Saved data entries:
____________

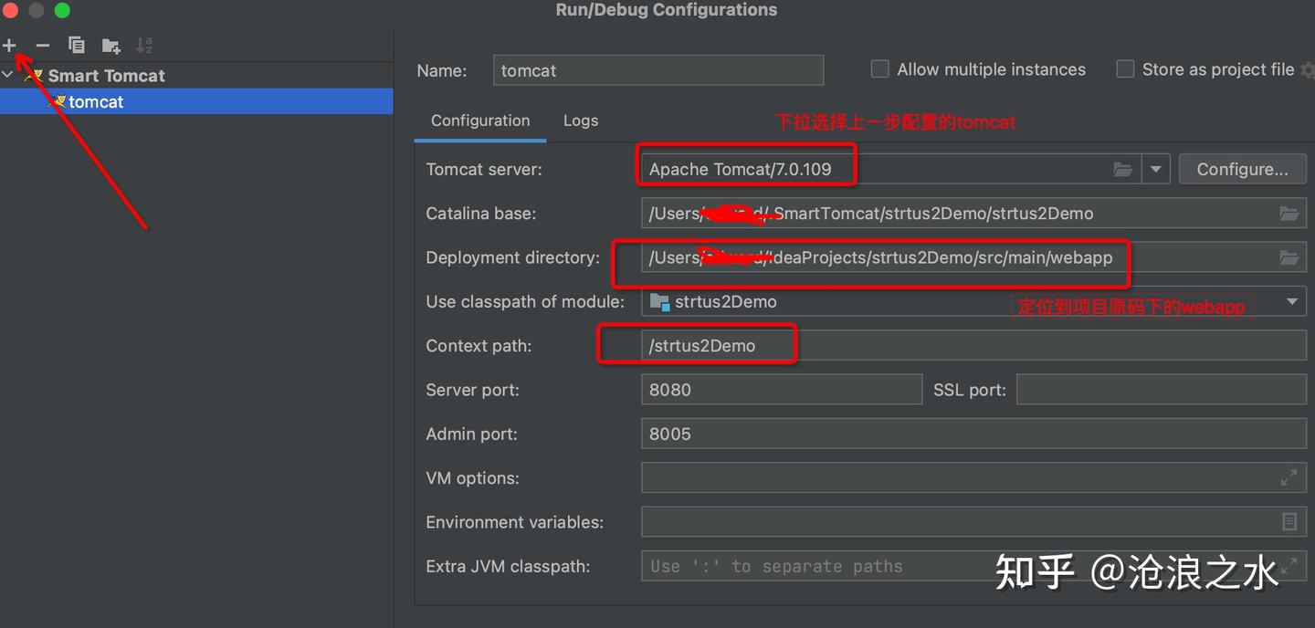
Task: Switch to the Logs tab
Action: tap(581, 120)
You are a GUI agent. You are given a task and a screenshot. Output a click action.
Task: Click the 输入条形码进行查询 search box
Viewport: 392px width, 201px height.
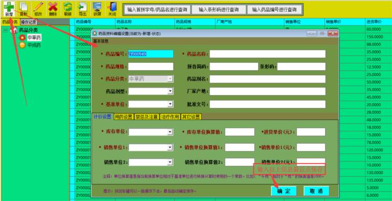point(219,10)
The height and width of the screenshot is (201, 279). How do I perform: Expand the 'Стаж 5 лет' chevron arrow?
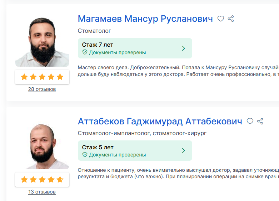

____________

**WHAT IS NEEDED:** Reproduce the lines above, exactly and exclusively, from the line containing "You are a GUI" down to the last line, both included; pictures are not part of the copy.

**SOLUTION TO THE EXERCISE:**
You are a GUI agent. You are given a task and a screenshot. Output a click action.
Task: Click the 输入条形码进行查询 search box
Viewport: 392px width, 201px height.
point(219,10)
The height and width of the screenshot is (201, 279). How do I perform: Expand the 'Стаж 5 лет' chevron arrow?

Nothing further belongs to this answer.